Au Théâtre 13, la metteuse en scène et magnifique autrice redonne à voir son tube Plutôt vomir que faillir. Une pièce exutoire et salutaire pour toustes les adolescent.e.s d’hier et d’aujourd’hui.
Les pièces de Rebecca mettent toujours le corps au centre du jeu. Ses spectacles : Boudin Biguine Best of Banane, Carte noire nommée désir, L’Estomac dans la peau, Monstres d’amour (Je vais te donner une bonne raison de crier), Où la chèvre est attachée, il faut qu’elle broute, Une patte retombe toujours sur ces chattes et Whitewashing sont des œuvres militantes et urgentes qui dés-invisibilisent les invisibles, qui démontent tous les stéréotypes de haine. Plutôt vomir que faillir ne nous fait pas mentir. Nous rencontrons Zakary Bairi, Mélodie Lauret, Sekhou Dramé et Yasmine Ndong Abdaoui, habillé.e.s chacun.e en monochrome pop : Mélodie en rose, Zakary en vert, Sekhou en orange et Yasmine en bleu.
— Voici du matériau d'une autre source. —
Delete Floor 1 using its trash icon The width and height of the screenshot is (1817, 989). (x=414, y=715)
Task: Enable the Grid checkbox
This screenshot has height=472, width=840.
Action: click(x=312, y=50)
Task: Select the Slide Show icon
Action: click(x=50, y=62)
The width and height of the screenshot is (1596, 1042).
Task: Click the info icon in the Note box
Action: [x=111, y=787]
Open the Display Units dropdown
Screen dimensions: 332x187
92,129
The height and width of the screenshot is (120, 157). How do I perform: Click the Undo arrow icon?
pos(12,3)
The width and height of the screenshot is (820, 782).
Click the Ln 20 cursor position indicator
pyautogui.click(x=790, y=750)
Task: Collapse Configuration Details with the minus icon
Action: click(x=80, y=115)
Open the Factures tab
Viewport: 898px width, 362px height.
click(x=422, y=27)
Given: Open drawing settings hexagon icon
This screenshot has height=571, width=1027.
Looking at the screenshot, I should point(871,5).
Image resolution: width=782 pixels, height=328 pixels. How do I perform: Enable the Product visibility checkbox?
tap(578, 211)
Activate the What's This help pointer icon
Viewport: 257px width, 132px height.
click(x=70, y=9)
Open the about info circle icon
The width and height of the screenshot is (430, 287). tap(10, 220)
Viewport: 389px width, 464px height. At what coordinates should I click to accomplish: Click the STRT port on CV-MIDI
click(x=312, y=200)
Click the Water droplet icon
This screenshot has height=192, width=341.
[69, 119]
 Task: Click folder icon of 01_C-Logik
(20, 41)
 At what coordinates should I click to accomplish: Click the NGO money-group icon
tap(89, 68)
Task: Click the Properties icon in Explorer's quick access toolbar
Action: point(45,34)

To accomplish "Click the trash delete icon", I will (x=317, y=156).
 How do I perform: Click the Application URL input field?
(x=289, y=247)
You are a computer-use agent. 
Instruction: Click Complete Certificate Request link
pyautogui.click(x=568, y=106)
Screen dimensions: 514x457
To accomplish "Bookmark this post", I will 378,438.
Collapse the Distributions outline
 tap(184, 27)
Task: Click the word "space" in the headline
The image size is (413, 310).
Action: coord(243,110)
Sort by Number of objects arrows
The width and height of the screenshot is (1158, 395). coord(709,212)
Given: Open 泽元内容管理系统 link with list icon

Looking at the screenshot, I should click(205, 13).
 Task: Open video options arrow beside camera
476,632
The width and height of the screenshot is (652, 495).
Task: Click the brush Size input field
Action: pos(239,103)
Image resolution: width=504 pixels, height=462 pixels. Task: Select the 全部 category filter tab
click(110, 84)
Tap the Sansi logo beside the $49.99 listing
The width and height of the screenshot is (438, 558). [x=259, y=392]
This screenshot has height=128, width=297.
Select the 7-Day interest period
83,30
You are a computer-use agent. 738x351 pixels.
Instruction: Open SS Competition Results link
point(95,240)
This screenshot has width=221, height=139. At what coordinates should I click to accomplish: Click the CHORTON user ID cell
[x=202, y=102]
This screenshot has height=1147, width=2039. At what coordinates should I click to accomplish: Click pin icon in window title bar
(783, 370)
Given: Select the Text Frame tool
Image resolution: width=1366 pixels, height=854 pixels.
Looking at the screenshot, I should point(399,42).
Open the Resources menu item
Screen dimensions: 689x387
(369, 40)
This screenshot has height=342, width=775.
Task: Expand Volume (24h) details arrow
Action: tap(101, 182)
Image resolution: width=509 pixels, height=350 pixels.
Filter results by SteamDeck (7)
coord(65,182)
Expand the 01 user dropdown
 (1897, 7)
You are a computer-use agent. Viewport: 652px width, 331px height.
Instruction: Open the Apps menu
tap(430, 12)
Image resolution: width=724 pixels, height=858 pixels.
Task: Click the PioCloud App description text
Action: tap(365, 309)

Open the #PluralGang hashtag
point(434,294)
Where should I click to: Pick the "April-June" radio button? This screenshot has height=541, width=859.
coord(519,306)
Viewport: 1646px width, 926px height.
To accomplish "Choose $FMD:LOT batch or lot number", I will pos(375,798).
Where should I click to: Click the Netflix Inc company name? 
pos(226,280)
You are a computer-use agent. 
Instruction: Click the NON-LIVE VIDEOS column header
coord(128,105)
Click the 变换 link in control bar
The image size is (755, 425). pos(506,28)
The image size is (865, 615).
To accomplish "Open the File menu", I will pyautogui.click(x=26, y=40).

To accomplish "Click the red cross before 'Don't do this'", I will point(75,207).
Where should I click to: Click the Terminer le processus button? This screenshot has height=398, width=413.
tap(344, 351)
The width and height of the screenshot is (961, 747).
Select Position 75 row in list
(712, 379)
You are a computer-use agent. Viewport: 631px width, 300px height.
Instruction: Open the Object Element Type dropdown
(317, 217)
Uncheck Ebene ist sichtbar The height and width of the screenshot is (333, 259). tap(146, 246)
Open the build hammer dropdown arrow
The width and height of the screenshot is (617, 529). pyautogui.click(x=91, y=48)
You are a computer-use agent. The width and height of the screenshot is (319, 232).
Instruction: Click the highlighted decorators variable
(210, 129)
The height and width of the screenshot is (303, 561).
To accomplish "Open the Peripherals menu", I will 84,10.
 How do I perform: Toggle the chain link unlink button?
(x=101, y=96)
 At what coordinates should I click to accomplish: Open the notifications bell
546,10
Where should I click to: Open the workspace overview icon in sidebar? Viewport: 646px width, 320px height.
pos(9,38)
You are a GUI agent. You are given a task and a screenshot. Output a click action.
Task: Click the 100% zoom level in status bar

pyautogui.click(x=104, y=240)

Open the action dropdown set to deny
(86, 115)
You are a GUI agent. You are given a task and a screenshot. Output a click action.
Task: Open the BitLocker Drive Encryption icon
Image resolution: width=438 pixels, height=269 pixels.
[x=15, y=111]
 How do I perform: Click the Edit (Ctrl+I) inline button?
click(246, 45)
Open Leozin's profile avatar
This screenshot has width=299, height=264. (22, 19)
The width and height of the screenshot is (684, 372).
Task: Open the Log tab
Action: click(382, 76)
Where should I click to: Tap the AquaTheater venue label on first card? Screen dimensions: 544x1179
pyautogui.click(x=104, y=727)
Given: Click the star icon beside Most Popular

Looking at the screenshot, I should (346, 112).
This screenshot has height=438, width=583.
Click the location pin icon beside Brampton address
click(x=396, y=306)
Nous sommes visiblement au self de la cantine, à gauche se trouve un mur de micro-ondes, une vingtaine, et au fond se tient une immense assiette qui occupe bien la moitié du plateau. Iels vont, comme premier geste, pousser cette assiette au centre, car oui, pour passer à table, avaler ses complexes, ravaler ses tourments, vomir ses agressions, chier ses poils qui poussent, digérer ses premières règles, il vaut mieux avoir de la place, beaucoup de place.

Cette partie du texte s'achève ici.